Creating a new collector
Collectors help you to feed your models with real-world training data. This data can be taken from models that you have already deployed to production. Just create a collector within your app and set it up to ingest data from another model when new inputs are "posted" to this model.
Step 1: Create a sampler model and put it in a workflow
Begin by creating a Random Sampler model. The purpose of this model is to collect (sample) data based on the fraction of proportion that we set. This would be a custom model and you can find it under Create Custom Model tab of Model Mode. The model type for this would be Random Sampler
Give this model a name and choose what percentage (fraction) of data you want to collect. The range runs from 0 to 1.0. 0 means that no data will be collected and 1.0 means that any images sent for prediction to your custom model in production will be collected.
- Pick the Random Sampler Model Type.
- Give it the percentage of images to collect.
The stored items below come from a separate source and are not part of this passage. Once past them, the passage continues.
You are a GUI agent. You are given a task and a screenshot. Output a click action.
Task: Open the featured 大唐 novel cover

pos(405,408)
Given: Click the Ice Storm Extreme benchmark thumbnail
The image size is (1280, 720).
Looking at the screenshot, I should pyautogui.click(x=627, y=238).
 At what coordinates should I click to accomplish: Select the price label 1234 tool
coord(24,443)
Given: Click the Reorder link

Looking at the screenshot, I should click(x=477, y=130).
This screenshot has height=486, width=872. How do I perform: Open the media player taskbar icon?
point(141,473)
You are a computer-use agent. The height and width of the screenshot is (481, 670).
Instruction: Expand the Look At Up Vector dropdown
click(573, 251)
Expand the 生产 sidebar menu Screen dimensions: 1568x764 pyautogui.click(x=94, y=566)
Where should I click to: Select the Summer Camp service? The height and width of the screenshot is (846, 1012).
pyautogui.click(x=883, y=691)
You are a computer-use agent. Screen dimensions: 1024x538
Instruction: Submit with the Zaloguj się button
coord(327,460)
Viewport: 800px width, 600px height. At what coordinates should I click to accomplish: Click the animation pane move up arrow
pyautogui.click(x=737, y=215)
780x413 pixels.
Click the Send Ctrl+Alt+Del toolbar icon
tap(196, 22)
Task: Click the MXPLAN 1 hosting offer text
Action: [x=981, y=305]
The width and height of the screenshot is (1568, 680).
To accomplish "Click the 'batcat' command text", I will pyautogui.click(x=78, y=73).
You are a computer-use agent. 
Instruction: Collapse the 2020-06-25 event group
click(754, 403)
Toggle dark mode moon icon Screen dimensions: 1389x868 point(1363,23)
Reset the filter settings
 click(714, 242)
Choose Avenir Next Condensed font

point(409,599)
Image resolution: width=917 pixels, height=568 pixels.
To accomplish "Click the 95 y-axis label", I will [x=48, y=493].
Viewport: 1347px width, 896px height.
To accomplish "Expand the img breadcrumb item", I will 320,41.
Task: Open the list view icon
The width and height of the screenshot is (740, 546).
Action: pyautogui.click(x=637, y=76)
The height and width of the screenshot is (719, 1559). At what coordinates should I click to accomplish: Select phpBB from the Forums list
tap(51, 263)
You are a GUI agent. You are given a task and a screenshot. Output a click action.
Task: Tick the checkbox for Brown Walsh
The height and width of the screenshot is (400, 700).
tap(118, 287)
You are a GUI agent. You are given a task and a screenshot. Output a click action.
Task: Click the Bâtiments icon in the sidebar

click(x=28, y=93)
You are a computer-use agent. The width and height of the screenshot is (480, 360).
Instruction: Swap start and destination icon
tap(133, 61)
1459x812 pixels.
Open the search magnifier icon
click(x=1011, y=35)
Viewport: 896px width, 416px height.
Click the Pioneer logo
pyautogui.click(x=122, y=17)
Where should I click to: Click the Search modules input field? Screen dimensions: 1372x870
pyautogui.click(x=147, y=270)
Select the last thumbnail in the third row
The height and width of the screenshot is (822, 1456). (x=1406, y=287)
Step 2: Put the sampler in a workflow
Once the Random Sampler is created, add this model to a workflow. In the Model Mode screen, use the Create Workflow tab. Select yourself as the "User", and you should be able to see the sampler model you created. Add that model to the workflow, give the workflow a descriptive name, and click Create Workflow.
Step 3: Create a Collector
Under Data Mode, at the bottom of the screen, you should see the option to create new collectors. When you are creating a new screen you will see a screen like this:
Collector ID
Give your collector a useful and descriptive name.
Description
Provide additional details about your collector.
Pre-queue workflow
We will use the workflow we created in step 2 as the pre-queue workflow
Post Inputs key
Select the API key that you would like to use to allow new inputs to be posted to your app. This is the post-queue workflow ID of the workflow that will run after the collector has processed the queued input. This API key must have the PostInputs scope since it grants the collector the authority to POST inputs to your app.
This workflow uses the original input to the model as input to the workflow so that you can run additional models as well on that input to decide whether to queue the model or not. If the workflow output has any field that is non-empty then it will be passed on to POST /inputs to the destination app. At least one (pre-queue or post-queue) workflow ID is required.
Caller
Any Caller means that any API call from any user made to your model will get collected. You can also specify a specific user id that you want to collect against.
Source
Select the model that you would like to collect from, and the collector will automatically post the new inputs to your app. Simply enter your model name or model ID number. You can select the model that you would like to collect from in the drop-down menu. When the user predicts an input against this model, the input is going to be collected.
The app ID and user ID are where the model is located. If using a publicly available model, the model user and app ID should be clarifai
and main
, respectively. Otherwise, the IDs should belong to the user who created the model. Use the API key ID for the application where you would like the inputs to be added.